- **Source data**:
•••••
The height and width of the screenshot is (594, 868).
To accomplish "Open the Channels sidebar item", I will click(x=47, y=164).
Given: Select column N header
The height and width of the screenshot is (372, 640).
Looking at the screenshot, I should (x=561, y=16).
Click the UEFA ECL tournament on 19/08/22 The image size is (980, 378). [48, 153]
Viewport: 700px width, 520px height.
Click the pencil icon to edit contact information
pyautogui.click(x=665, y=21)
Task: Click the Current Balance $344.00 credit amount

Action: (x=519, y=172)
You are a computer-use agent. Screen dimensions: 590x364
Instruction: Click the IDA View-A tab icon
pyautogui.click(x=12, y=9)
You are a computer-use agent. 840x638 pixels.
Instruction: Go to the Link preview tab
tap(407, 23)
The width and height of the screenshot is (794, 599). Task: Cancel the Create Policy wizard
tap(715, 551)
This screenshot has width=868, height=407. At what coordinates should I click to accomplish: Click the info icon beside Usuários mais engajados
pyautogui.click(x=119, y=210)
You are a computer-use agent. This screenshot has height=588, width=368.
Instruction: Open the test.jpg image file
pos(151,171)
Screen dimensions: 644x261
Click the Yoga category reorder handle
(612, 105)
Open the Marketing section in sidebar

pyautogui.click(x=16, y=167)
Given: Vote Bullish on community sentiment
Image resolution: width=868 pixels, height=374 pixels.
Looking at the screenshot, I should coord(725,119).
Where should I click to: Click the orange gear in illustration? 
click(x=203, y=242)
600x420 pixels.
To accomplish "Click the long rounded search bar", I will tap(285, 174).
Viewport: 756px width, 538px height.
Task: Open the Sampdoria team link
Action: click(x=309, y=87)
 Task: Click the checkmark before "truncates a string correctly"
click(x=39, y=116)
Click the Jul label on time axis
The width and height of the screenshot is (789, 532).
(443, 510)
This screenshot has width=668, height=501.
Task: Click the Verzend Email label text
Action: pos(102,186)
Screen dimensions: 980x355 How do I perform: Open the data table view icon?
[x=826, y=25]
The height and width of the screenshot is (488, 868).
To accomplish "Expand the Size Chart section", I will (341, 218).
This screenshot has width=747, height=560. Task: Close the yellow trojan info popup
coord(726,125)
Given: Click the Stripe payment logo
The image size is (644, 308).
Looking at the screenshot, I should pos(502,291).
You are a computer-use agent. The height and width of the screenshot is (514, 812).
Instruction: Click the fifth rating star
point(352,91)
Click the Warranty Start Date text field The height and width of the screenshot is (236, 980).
•••••
- **Instructions for the task**:
Could you return all lines from the records that include the word "computer"?

- **Solved exercise**:
You are a computer-use agent. Screen dimensions: 590x364
You are a computer-use agent. 840x638 pixels.
You are a computer-use agent. This screenshot has height=588, width=368.
You are a computer-use agent. The height and width of the screenshot is (514, 812).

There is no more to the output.